Designers are always concerned with not swimming behind the wave. You are like a scanner or a seismograph that observes society and the environment, and draws conclusions. At the end of the day, you have to develop your own sensors that give you a feel for what could come next.

Of course, it isn’t easy to predict what the trend will be five years down the road. For me, it’s important not to simply make “beautiful” or “nice” things, but to develop things that have a civilising influence – things that move humanity forward in some way, even if they’re just small products. I find it exciting to poke around in other fields – like the auto industry or textiles – and then create something new out of what I discover there. About 10 to 15 years ago, I introduced a material into the furniture design that was originally developed for medical technology.

Have new technologies and manufacturing processes influenced your way of working as a designer?

Natural materials usually first bring the skilled crafts and small-scale series to mind. But most materials also offer the option of larger-scale production. As a designer, you aren’t always free – you’re often limited in your choice of materials because the end product is intended for series production.

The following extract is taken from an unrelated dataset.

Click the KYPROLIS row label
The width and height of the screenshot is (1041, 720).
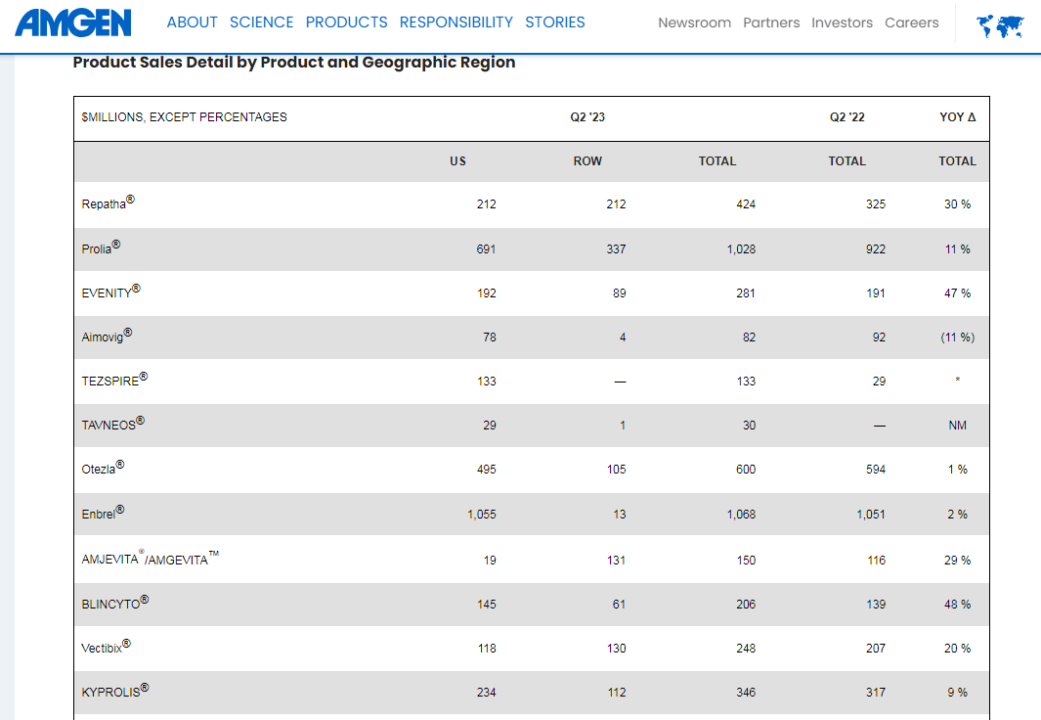click(x=115, y=692)
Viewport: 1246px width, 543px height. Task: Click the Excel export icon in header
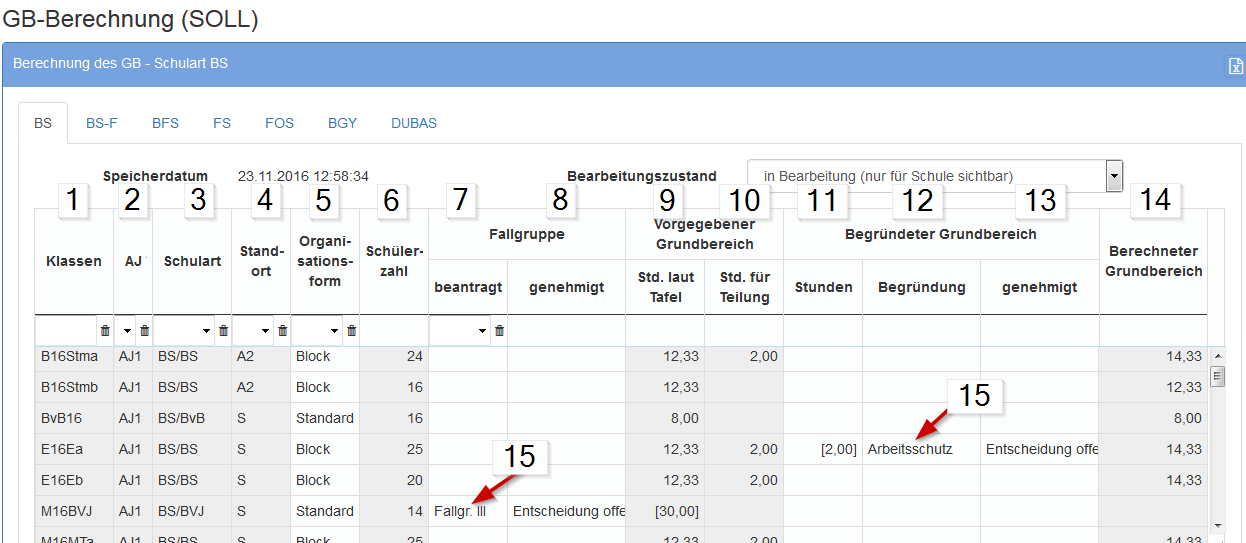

Yet I think mass production is more difficult today than it was 20 years ago, and that it’s moving more and more towards customisation. The whole setup has changed and the industry is going to have to adapt. I think manufacturers today have to offer options that give the consumer a say in the creative process. Configurations on the net are playing an ever greater role. The designer is becoming more of an inventor of construction kits, and the end customer the one who makes the choice.